Tenía razón, por supuesto. Si no te tomas tiempo para mirar, nunca conseguirás ver nada. Tomé otro
álbum y me obligué a ir más pausadamente. Presté más atención a los detalles, me fijé en los
cambios en las condiciones meteorológicas, observé las variaciones en el ángulo de la luz a medida
que avanzaban las estaciones. Finalmente pude detectar sutiles diferencias en el flujo del tráfico,
prever el ritmo de los diferentes días (la actividad de las mañanas laborables, la relativa tranquilidad
de los fines de semana, el contraste entre los sábados y los domingos). Y luego, poco a poco,
empecé a reconocer las caras de la gente en segundo plano, los transeúntes camino de su trabajo, las
mismas personas en el mismo lugar todas las mañanas, viviendo un instante de sus vidas en el
objetivo de la cámara de Auggie.
Una vez que llegué a conocerlos, empecé a estudiar sus posturas, la diferencia en su porte de una
mañana a la siguiente, tratando de descubrir sus estados de ánimo por estos indicios superficiales,
como si pudiera imaginar historias para ellos, como si pudiera penetrar en los invisibles dramas
encerrados dentro de sus cuerpos. Tomé otro álbum. Ya no estaba aburrido ni desconcertado como al
principio. Me di cuenta de que Auggie estaba fotografiando el tiempo, el tiempo natural y el tiempo
humano, y lo hacía plantándose en una minúscula esquina del mundo y deseando que fuera suya,
montando guardia en el espacio que había elegido para sí. Mirándome mientras yo examinaba su
trabajo, Auggie continuaba sonriendo con gusto. Luego, casi como si hubiera estado leyendo mis
pensamientos, empezó a recitar un verso de Shakespeare.

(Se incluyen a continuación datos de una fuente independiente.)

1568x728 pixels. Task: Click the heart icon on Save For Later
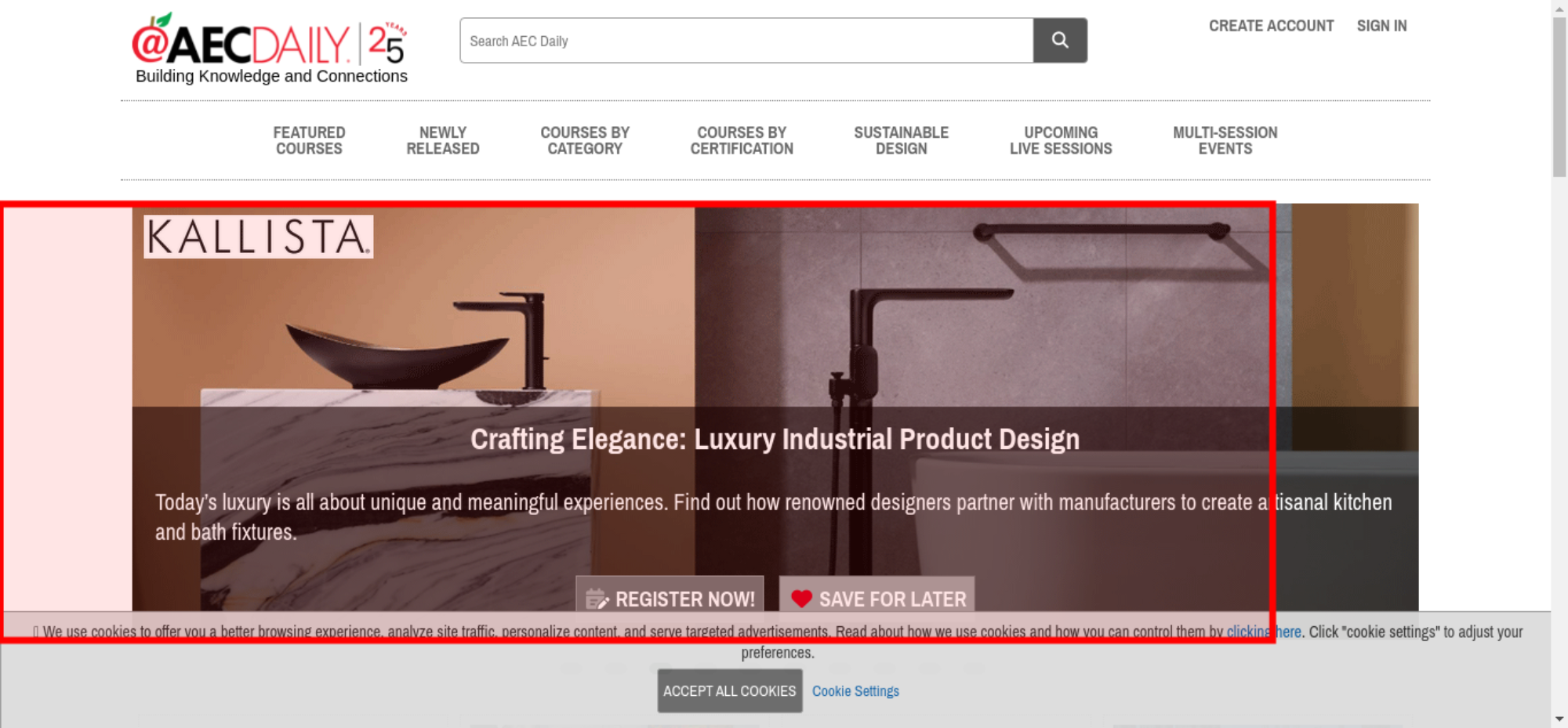801,599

—Mañana y mañana y mañana —murmuró entre dientes—, el tiempo avanza con pasos menudos y
cautelosos.
Comprendí entonces que sabía exactamente lo que estaba haciendo.
Eso fue hace más de dos mil fotografías. Desde ese día Auggie y yo hemos comentado su obra
muchas veces, pero hasta la semana pasada no me enteré de cómo había adquirido su cámara y
empezado a hacer fotos. Ése era el tema de la historia que me contó, y todavía estoy esforzándome
por entenderla.
A principios de esa misma semana me había llamado un hombre del New York Times y me había
preguntado si querría escribir un cuento que aparecería en el periódico el día de Navidad. Mi primer
impulso fue decir que no, pero el hombre era muy persuasivo y amable, y al final de la conversación
le dije que lo intentaría. En cuanto colgué el teléfono, sin embargo, caí en un profundo pánico. ¿Qué
sabía yo sobre la Navidad?, me pregunté. ¿Qué sabía yo de escribir cuentos por encargo?
Pasé los siguientes días desesperado; guerreando con los fantasmas de Dickens, O. Henry y otros
maestros del espíritu de la Natividad. Las propias palabras “cuento de Navidad” tenían
desagradables connotaciones para mí, en su evocación de espantosas efusiones de hipócrita
sensiblería y melaza. Ni siquiera los mejores cuentos de Navidad eran otra cosa que sueños de
deseos, cuentos de hadas para adultos, y por nada del mundo me permitiría escribir algo así. Sin
embargo, ¿cómo podía nadie proponerse escribir un cuento de Navidad que no fuera sentimental?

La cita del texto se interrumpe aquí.